[논문] DreamWaltz: Make a Scene with Complex 3D Animatable Avatars

DreamWaltz: Make a Scene with Complex 3D Animatable Avatars

We present DreamWaltz, a novel framework for generating and animating complex 3D avatars given text guidance and parametric human body prior. While recent methods have shown encouraging results for text-to-3D generation of common objects, creating high-qua

idea-research.github.io

DreamWaltz: Make a Scene with Complex 3D Animatable Avatars

arxiv.org

Abstract

DreamWaltz

: A novel framework for generating and animating complex 3D avatars given text guidance and parametric human body prior

고퀄리티의 움직이는 3D avatar를 생성하는 것은 어려운 작업이기 때문에 DreamWaltz에서는 이를 개선하고자 3D-consistent occlusion-aware Score Distillation Sampling [SDS]으로 canonical pose로 implicit neural representation [NeRF]를 optimize하는 방식을 제안했다.

이 방식은 3D-aware skeleton conditioning을 통해 view-aligned supervision을 제공해서 artifact와 multiple face와 같은 문제 없이 복잡한 avatar를 생성할 수 있게 해준다고 한다.

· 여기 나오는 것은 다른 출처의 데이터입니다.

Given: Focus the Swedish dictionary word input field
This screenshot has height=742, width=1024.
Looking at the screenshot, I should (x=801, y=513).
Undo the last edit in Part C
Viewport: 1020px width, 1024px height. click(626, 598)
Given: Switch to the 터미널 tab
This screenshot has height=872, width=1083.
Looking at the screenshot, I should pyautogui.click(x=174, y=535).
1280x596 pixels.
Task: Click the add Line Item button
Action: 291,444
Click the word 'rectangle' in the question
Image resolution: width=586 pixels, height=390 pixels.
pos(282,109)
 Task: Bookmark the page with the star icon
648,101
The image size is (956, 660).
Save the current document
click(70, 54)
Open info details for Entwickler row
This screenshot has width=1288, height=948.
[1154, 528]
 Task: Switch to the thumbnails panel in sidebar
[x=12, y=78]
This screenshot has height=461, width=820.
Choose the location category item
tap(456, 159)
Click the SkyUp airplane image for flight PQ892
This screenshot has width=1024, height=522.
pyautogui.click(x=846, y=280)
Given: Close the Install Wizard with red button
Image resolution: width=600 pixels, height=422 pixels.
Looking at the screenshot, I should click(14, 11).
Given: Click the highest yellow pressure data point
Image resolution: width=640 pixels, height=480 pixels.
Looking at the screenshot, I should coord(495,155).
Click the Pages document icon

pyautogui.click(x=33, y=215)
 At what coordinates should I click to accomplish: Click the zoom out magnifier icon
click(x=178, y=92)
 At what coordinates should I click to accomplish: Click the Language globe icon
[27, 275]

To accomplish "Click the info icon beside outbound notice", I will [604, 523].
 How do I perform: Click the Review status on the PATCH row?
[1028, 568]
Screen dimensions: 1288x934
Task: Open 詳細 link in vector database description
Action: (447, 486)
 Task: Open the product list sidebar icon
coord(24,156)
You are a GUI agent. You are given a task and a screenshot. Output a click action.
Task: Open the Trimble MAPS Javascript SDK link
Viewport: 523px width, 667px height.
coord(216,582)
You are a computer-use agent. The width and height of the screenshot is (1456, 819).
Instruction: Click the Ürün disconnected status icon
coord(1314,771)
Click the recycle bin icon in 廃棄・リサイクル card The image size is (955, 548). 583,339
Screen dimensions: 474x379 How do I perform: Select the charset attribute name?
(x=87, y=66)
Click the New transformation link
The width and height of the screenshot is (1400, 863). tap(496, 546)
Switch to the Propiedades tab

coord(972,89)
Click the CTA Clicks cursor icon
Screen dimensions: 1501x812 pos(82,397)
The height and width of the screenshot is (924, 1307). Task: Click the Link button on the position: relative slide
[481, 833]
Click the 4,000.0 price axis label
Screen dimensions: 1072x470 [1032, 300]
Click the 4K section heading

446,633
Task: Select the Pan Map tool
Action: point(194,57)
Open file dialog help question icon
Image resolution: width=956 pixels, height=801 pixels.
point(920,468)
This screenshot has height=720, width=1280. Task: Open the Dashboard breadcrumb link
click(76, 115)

Animation을 하기 위해서 DreamWaltz는 다양한 포즈로 conditioning된 diffusion model의 image prior들로 부터 animatable 3D avatar representation을 학습하여 retraining 없이도 임의의 포즈를 생성할 수 있다고 한다.

결과적으로 DreamWaltz는 animation을 위한 복잡한 shape, appearance, pose를 받아서 animatable 3D avatar를 생성하는 효과적이고 강건한 모델이라고 할 수 있다.

Introduction

복잡한 3D model들을 생성하는 기존의 모델들의 경우 수작업에 의존하는 경우가 많았기 때문에 cost가 높고 시간도 오래걸렸다.

본 논문에서는 다음 고려사항들을 만족할 해결책들을 제안하는데 초점을 맞췄다고 한다.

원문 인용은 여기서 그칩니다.